In the data below, which lines hold "blue"? Copy every one.

[Opening EXTRACTED INFORMATION section]

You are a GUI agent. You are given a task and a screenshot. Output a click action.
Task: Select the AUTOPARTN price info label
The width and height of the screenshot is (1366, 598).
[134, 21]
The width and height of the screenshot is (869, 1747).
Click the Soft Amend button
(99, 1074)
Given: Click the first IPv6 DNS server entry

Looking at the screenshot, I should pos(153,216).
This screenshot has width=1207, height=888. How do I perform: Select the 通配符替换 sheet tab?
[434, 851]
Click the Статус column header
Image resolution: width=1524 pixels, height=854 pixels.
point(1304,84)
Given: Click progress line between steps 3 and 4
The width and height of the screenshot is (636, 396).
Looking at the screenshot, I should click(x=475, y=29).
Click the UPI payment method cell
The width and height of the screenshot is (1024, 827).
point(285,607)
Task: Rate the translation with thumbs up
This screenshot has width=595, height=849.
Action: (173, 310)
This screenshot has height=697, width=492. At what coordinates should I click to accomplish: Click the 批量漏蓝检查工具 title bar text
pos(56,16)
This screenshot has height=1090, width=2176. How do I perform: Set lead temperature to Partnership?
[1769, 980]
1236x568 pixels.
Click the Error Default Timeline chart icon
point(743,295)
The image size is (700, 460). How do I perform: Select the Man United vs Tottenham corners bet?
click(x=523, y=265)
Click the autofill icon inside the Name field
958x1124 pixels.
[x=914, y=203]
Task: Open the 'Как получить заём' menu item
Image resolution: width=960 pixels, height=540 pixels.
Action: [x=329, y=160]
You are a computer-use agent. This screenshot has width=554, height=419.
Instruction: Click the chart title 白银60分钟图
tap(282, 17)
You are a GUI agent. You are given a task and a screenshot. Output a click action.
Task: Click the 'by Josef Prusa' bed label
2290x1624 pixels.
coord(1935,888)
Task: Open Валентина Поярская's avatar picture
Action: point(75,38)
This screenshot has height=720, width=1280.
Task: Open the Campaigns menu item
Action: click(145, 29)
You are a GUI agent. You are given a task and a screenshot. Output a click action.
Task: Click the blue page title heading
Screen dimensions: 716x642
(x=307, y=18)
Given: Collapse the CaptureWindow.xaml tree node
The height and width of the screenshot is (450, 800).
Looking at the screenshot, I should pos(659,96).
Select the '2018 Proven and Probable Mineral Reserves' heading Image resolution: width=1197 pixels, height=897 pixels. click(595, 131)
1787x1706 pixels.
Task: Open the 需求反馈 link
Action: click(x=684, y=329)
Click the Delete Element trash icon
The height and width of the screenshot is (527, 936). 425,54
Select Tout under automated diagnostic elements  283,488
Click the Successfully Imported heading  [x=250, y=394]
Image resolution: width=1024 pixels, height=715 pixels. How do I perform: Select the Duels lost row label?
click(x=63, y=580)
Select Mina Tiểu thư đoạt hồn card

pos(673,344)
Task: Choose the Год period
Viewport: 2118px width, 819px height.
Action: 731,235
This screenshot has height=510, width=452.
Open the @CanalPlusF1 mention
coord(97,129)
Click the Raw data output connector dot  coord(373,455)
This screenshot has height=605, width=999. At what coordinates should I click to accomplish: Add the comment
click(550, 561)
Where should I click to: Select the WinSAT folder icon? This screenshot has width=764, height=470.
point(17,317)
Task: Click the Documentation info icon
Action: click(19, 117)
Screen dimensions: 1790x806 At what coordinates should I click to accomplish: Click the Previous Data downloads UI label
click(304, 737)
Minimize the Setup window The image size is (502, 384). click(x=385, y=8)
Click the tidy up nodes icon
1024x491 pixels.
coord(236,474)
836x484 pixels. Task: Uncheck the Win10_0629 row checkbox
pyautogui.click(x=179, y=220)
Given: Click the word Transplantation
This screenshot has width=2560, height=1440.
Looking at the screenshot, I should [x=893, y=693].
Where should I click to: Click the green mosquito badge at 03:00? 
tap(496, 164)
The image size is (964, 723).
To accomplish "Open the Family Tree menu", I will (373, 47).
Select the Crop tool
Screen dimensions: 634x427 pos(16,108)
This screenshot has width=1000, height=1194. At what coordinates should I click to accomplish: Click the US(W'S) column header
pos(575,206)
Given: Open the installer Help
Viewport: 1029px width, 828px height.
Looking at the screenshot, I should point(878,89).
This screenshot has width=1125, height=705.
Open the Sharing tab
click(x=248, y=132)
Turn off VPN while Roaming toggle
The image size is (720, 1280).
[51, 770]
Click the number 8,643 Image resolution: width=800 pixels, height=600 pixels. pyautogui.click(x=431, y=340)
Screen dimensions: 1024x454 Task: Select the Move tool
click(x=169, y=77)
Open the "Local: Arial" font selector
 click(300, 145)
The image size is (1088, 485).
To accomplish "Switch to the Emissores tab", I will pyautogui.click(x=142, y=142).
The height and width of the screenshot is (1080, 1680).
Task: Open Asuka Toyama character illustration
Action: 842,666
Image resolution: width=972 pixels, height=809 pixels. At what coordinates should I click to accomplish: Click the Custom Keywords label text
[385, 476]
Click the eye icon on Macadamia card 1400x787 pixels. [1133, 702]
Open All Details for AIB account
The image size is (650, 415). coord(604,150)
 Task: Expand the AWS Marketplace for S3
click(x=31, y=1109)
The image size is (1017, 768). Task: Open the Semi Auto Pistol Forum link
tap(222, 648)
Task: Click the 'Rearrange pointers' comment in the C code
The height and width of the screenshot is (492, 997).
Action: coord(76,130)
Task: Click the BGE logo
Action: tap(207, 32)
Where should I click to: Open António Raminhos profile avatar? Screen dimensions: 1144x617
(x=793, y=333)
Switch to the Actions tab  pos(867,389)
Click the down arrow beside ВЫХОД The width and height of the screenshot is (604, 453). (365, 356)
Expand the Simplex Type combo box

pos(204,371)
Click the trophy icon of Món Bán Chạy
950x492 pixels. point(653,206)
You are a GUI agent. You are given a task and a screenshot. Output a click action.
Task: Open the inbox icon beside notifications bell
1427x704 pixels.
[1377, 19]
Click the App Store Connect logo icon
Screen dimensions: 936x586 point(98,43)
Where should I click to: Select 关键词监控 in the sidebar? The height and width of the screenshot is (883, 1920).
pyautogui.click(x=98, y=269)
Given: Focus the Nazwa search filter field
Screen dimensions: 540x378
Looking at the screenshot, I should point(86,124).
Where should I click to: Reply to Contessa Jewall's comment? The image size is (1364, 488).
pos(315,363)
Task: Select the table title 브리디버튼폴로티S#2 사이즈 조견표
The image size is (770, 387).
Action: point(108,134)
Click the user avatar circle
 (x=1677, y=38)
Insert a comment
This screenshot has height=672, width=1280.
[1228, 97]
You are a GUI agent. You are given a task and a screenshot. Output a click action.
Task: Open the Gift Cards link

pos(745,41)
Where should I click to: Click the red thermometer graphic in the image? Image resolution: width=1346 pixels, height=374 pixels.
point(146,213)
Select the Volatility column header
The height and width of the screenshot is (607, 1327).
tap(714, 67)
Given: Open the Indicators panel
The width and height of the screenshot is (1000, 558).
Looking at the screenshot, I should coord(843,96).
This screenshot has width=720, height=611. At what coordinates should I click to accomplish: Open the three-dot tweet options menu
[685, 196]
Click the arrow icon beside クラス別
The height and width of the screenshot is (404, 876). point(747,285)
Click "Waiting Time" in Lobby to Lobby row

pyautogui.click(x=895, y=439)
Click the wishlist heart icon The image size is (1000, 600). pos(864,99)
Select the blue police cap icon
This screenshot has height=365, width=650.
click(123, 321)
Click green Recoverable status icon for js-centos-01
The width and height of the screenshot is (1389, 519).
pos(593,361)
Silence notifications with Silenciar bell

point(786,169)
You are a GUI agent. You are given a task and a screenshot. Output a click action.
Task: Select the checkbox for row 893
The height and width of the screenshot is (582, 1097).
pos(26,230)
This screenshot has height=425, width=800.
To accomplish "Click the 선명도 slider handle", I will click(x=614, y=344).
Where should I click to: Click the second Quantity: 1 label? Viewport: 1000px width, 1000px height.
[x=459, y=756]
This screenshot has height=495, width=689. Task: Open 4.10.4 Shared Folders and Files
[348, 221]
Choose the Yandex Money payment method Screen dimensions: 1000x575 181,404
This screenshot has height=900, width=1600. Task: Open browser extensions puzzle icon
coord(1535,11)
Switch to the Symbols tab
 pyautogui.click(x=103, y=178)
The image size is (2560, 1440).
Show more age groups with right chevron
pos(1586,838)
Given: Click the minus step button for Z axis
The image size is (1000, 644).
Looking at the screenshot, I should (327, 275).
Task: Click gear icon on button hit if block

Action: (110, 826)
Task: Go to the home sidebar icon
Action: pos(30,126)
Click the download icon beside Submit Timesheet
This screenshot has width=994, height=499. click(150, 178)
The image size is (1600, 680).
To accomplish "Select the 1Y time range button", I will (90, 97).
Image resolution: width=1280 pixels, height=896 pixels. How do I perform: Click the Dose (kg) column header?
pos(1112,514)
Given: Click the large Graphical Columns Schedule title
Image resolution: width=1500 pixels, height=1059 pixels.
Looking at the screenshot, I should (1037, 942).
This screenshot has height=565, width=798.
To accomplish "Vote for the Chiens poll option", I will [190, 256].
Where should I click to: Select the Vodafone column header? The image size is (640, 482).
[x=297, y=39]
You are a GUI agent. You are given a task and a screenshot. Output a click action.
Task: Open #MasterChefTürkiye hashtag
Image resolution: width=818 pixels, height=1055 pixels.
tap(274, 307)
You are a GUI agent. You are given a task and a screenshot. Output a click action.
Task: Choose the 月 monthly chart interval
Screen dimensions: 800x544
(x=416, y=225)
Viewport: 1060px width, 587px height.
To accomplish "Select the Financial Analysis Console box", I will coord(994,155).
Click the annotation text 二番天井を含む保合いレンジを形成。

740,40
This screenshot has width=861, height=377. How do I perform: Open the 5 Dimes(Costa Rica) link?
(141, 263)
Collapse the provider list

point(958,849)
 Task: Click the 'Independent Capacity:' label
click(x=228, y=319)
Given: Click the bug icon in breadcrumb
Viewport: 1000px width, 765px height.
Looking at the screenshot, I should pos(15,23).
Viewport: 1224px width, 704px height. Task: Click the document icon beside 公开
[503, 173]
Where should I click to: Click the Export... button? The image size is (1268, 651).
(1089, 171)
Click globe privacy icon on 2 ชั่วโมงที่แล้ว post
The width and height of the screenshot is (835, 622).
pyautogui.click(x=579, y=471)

[Closing EXTRACTED INFORMATION section]

REPLY ->
Task: Click the blue page title heading
Select the blue police cap icon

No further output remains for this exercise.